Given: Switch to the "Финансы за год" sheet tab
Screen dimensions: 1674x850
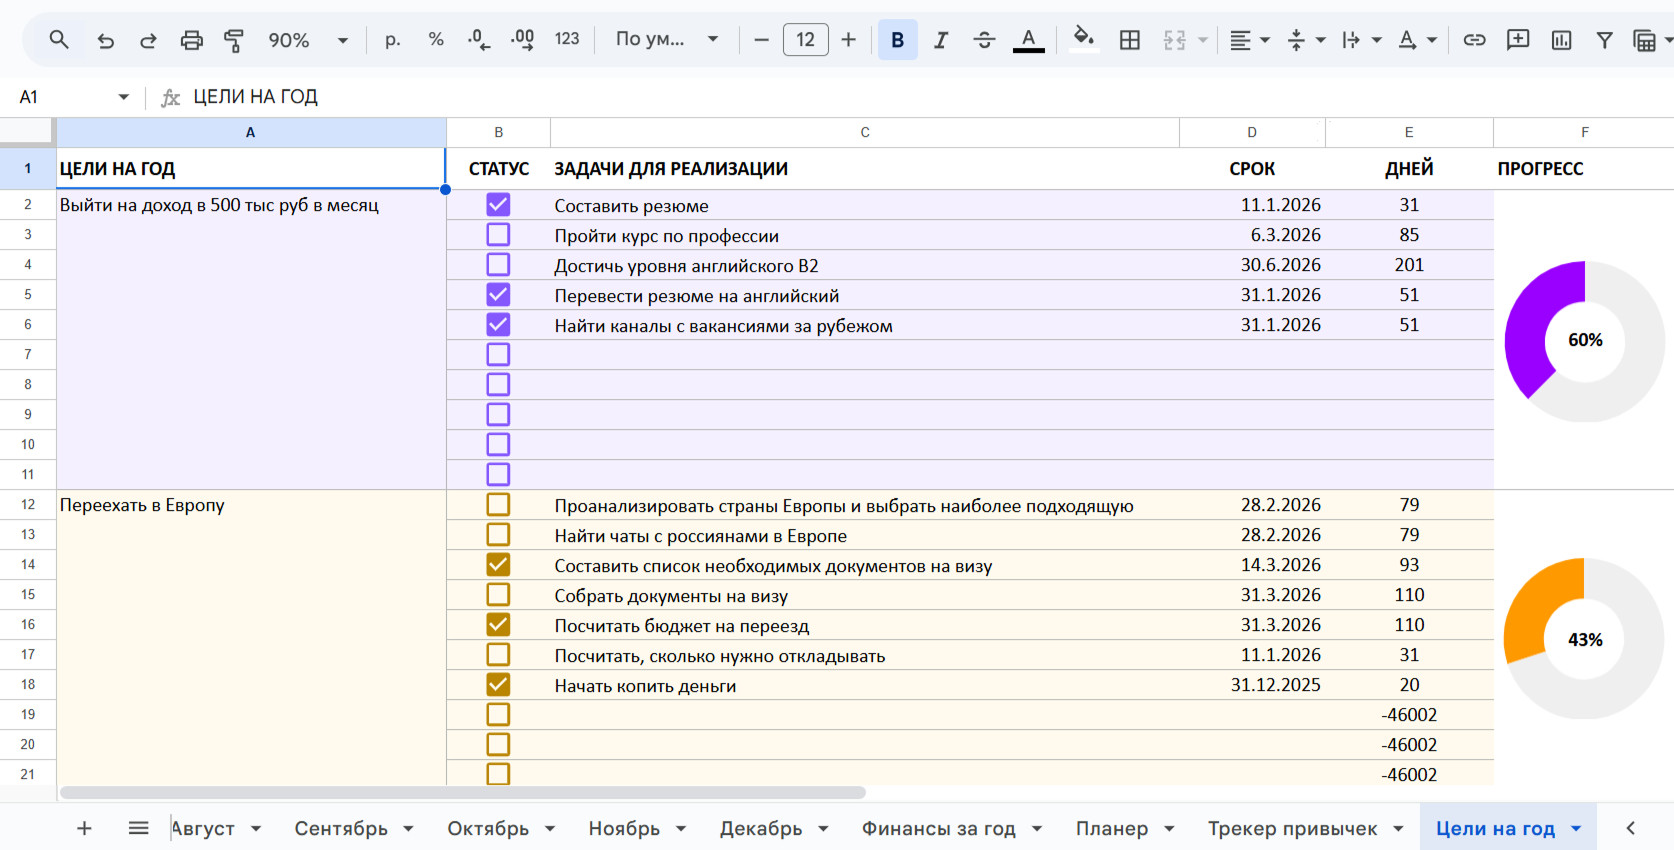Looking at the screenshot, I should [x=938, y=828].
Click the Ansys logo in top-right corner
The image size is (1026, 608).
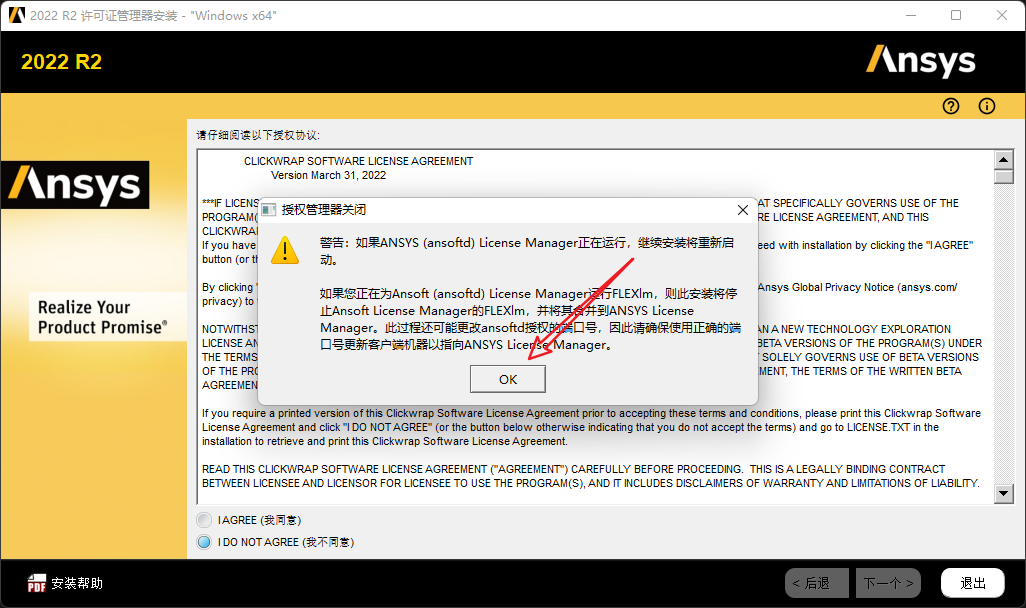pos(920,60)
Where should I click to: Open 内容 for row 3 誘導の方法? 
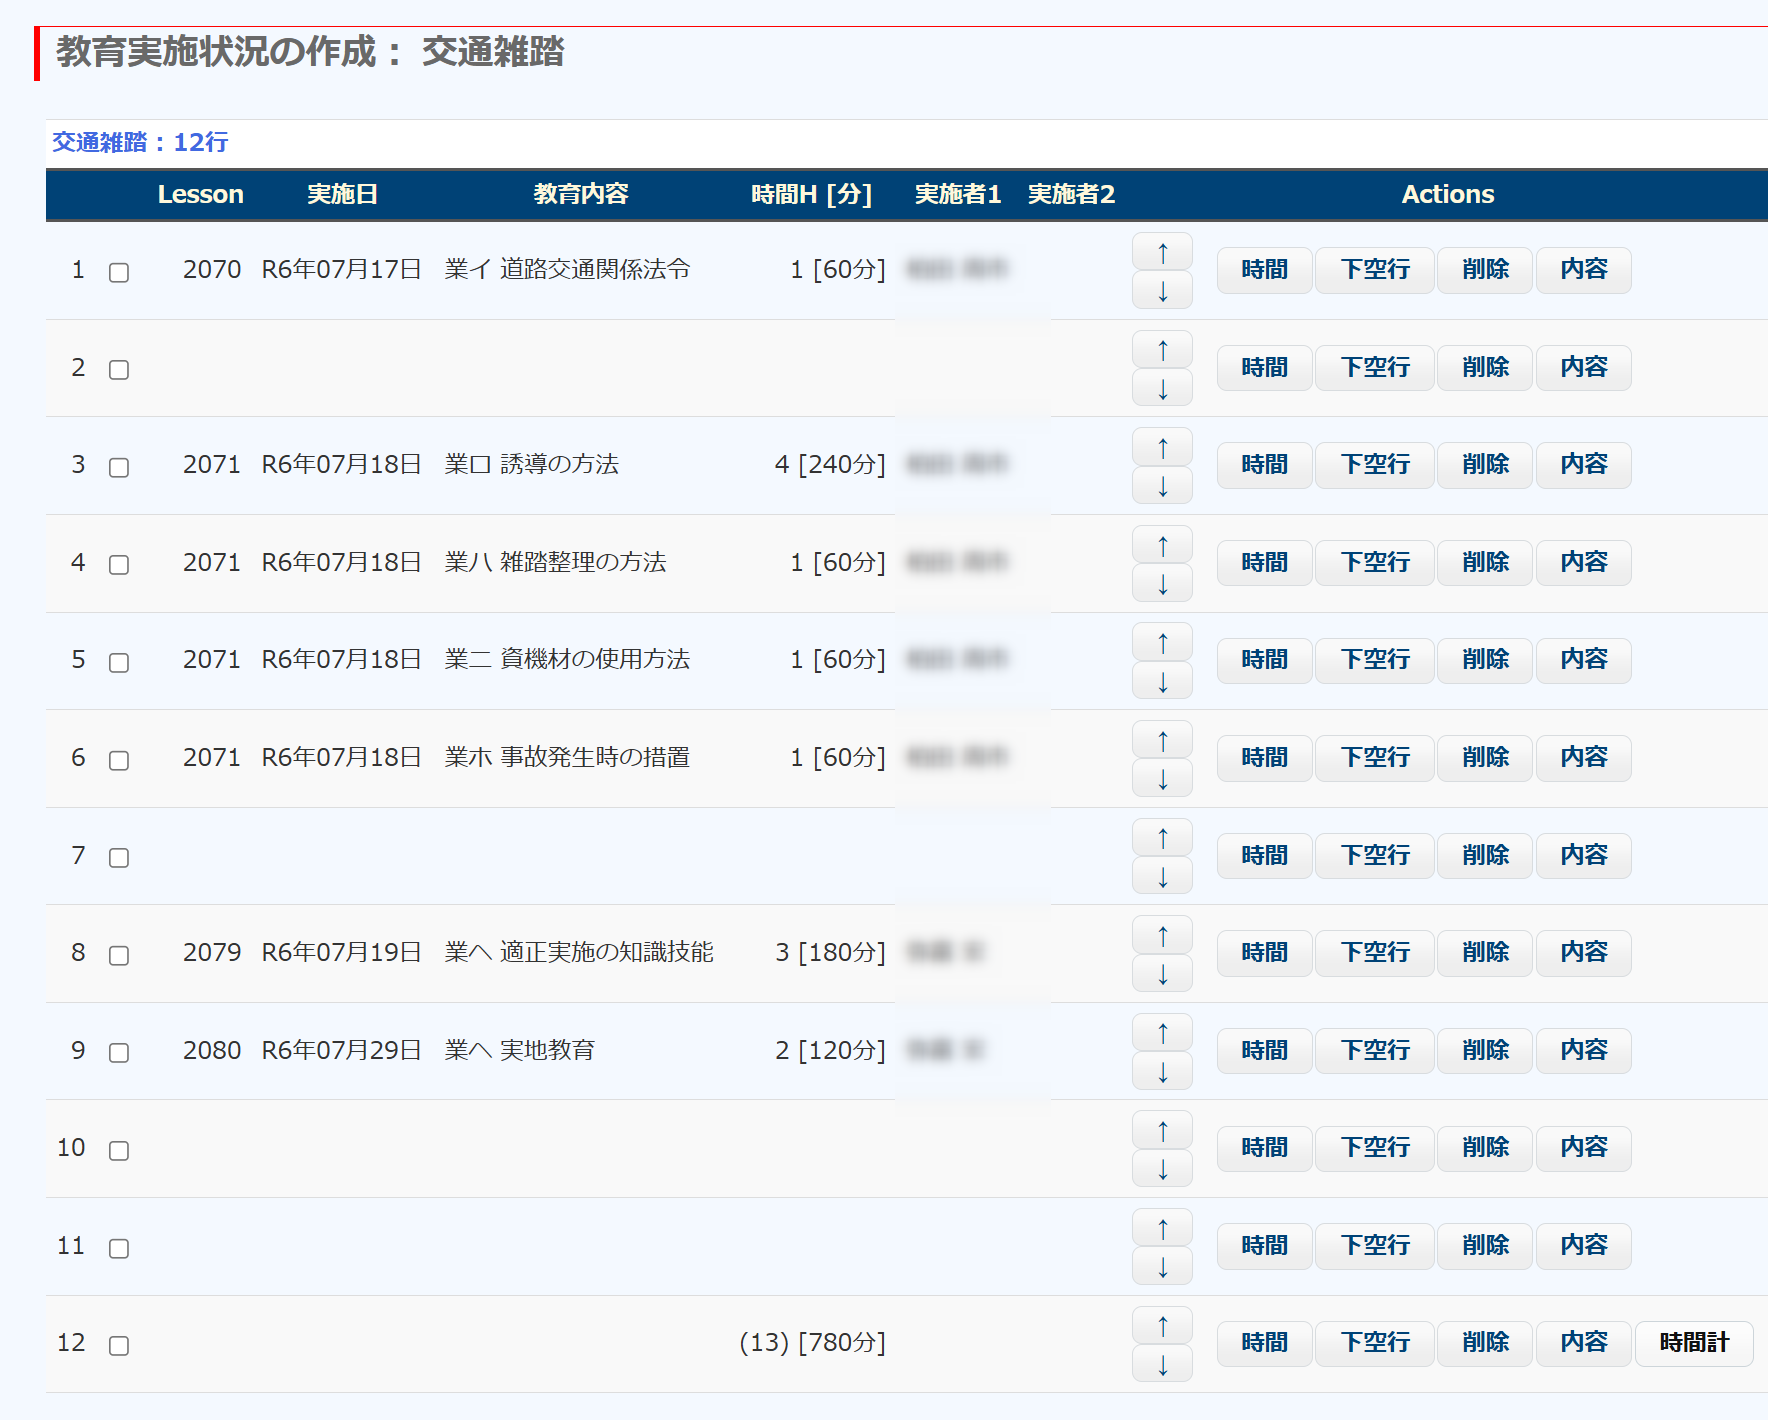[x=1583, y=465]
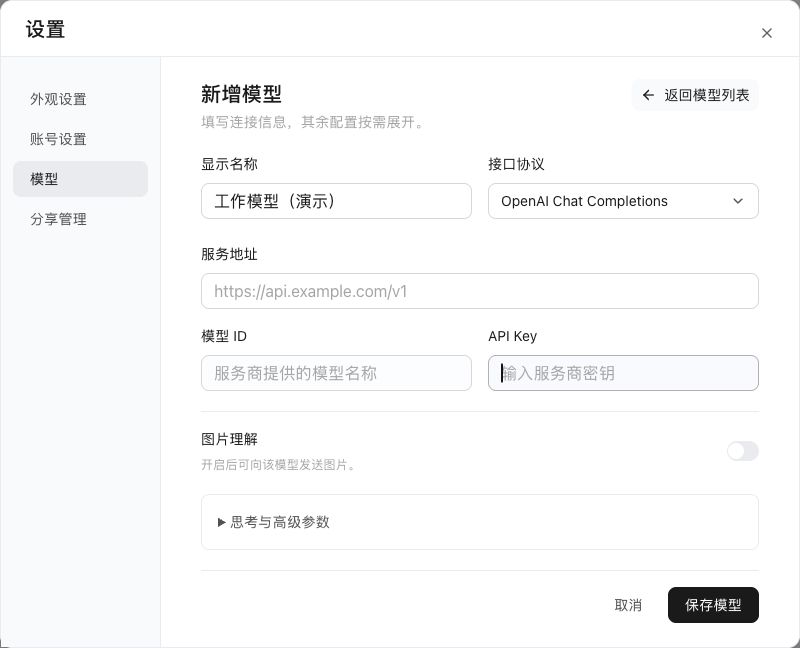This screenshot has width=800, height=648.
Task: Close the 设置 dialog with the X icon
Action: tap(766, 33)
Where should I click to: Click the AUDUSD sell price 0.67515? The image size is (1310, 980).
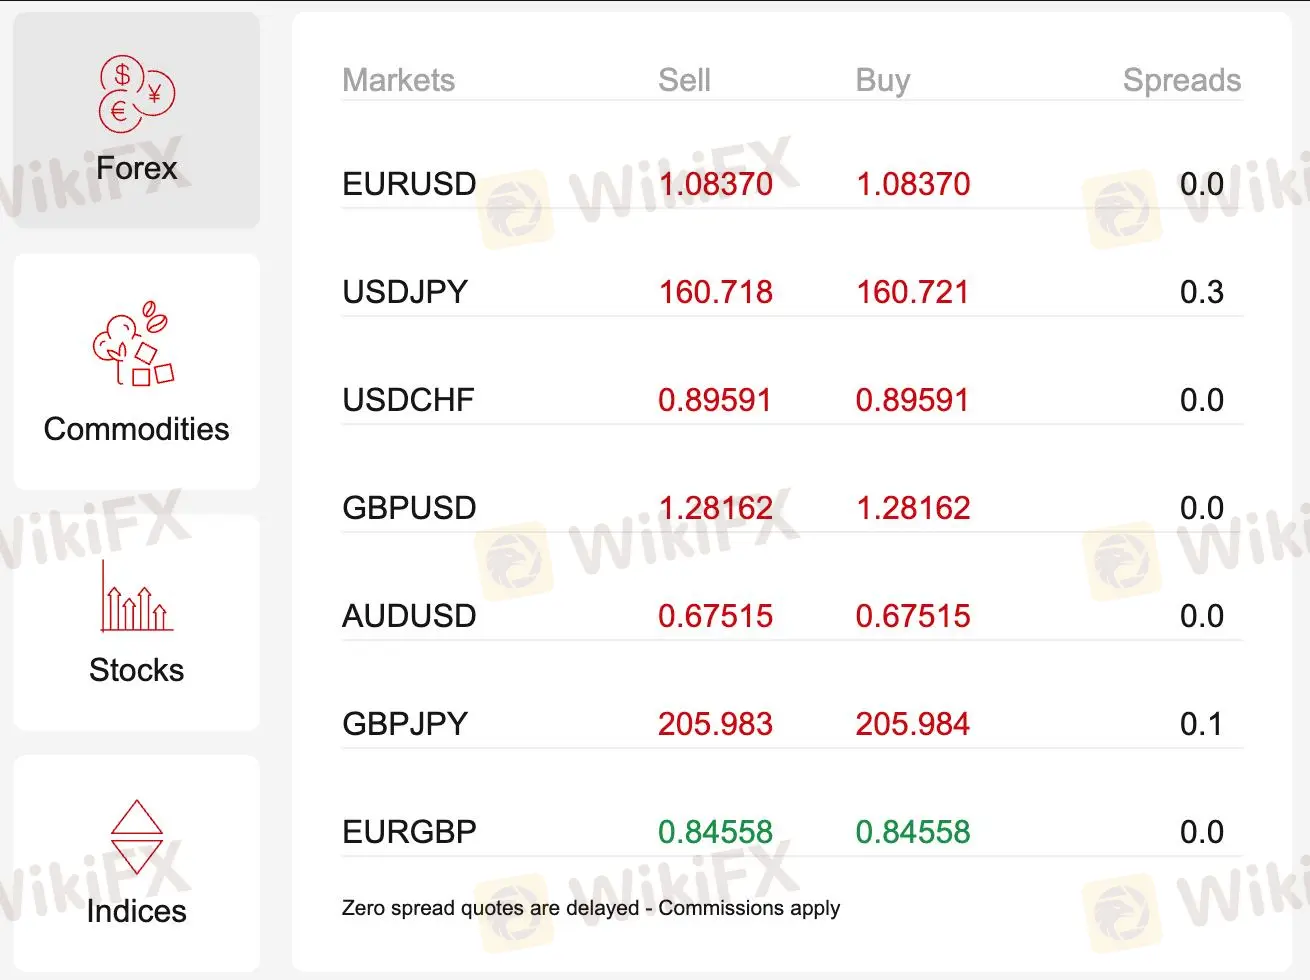click(715, 616)
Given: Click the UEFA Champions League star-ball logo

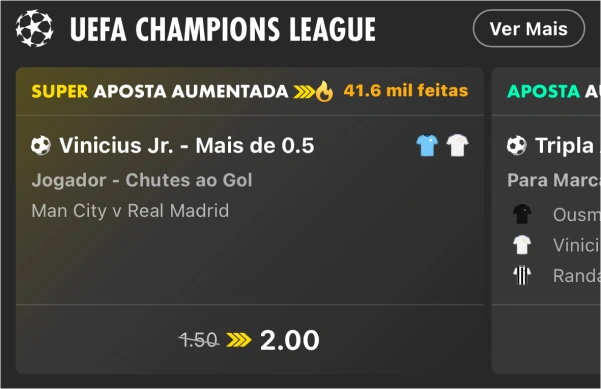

===============

§ Required work
Although the records include pictures, output only their text, exactly and completely.

§ Response to the task
Given: Switch to the "Финансы за год" sheet tab
Screen dimensions: 1674x850
Looking at the screenshot, I should [x=938, y=828].
Click the Ansys logo in top-right corner
The image size is (1026, 608).
pos(920,60)
Where should I click to: Open 内容 for row 3 誘導の方法? 
[x=1583, y=465]
This screenshot has width=800, height=648.
Task: Close the 设置 dialog with the X icon
Action: tap(766, 33)
Where should I click to: Click the AUDUSD sell price 0.67515? The image size is (1310, 980).
click(715, 616)
Given: Click the UEFA Champions League star-ball logo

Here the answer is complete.